The lights will give cyclists improved, clearer signals to ensure they have the information they need at the junction. Research is currently underway that will give DfT the evidence to consider approving the use of these lights to provide an “early start” for cyclists.

The Mayor of London, Boris Johnson, and TfL have been trialling a range of measures to improve the safety of cyclists, including new designs for roundabouts and bus stop bypasses. TfL is also working on delivering the ‘Quietways’ project, a network of high-quality, low-traffic back streets which form part of the Mayor’s vision for cycling. The department will work with TfL on the traffic signing needed to help implement these, starting in summer 2014.

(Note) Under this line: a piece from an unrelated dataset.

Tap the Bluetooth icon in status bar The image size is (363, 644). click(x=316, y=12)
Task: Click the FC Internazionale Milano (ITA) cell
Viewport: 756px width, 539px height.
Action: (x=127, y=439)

The department is driving forward regulatory changes to give TfL and other authorities the freedom to implement new and innovative junction designs to help cyclists. TfL has also been working closely with the department to develop a new junction design that will be used as standard by road planners. This design will include a ‘two-stage’ right turn for cyclists as used in other European countries. At last they seem to be taking on board that which the cycling nations of Europe have known for years.

The two-stage right turn saves cyclists from attempting to turn across several lanes of traffic. This ‘turn left to turn right’ idea allows bikes to turn left into a dedicated area in advance of the main traffic before completing the turn by going straight across the junction when the lights next change.

It is important that any changes to junctions help keep cyclists safe, and to that end TfL will be launching off-street trials of this new junction early next year. DfT will support these as the department continues to work closely with local authorities to improve cycling safety.

The government is also currently considering options for the enforcement of mandatory cycle lanes by local authorities. The government wants to see cycling made safer and welcome innovative designs from local authorities. This is all good but the danger as ever is to what extent cars will suffer as a consequence. We’ll have to wait and see on that one. It also begs the question as to whether, regardless of the schemes provided, that rogue element of cyclists who ignore the rules will comply. There are three interested parties in the road safety debate; drivers, cyclists and pedestrians. The solutions must be balanced accordingly.